| Problem |
Locate the word "will" in the data below, then copy every line that holds it.
[Opening Available records section]
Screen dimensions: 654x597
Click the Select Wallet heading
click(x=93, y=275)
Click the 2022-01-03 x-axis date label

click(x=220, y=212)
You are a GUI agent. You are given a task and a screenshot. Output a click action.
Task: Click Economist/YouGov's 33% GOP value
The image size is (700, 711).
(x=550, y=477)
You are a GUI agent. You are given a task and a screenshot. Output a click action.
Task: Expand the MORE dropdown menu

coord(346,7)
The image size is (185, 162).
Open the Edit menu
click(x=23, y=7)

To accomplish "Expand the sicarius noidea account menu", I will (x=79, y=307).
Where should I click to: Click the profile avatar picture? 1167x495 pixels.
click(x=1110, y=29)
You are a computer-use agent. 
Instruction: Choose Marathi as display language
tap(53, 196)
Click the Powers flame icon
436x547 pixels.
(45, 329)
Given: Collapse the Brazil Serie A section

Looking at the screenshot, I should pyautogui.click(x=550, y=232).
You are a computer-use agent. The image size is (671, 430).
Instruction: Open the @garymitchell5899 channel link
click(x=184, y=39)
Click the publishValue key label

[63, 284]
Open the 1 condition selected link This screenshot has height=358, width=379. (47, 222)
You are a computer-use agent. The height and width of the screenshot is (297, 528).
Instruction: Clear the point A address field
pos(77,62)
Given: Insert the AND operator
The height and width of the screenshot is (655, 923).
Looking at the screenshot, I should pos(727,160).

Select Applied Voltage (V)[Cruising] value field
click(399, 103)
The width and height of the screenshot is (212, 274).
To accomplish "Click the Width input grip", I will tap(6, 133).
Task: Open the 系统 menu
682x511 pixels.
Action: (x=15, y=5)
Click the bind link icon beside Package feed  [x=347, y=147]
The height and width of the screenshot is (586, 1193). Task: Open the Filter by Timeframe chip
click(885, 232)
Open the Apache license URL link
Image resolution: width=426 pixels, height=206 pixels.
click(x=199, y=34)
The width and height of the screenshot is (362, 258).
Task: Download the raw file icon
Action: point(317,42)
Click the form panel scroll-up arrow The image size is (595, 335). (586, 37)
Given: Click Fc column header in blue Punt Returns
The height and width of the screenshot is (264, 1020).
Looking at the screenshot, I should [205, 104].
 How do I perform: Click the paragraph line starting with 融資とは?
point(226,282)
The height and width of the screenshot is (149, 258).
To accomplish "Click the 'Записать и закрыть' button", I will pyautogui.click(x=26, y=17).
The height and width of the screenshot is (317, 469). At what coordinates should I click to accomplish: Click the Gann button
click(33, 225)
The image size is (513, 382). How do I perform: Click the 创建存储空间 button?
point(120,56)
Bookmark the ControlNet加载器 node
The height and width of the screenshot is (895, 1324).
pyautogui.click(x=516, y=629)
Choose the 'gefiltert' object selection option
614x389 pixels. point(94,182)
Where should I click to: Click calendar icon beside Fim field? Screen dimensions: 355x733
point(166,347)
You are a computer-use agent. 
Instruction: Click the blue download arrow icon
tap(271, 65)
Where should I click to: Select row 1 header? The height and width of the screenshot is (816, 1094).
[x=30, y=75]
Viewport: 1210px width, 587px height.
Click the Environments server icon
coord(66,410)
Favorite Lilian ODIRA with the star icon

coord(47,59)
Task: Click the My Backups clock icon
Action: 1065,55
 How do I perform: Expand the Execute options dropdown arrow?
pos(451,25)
[Closing Available records section]
| Answer below |
To accomplish "Expand the sicarius noidea account menu", I will (x=79, y=307).
To accomplish "Click the Width input grip", I will tap(6, 133).
To accomplish "Click the 'Записать и закрыть' button", I will pyautogui.click(x=26, y=17).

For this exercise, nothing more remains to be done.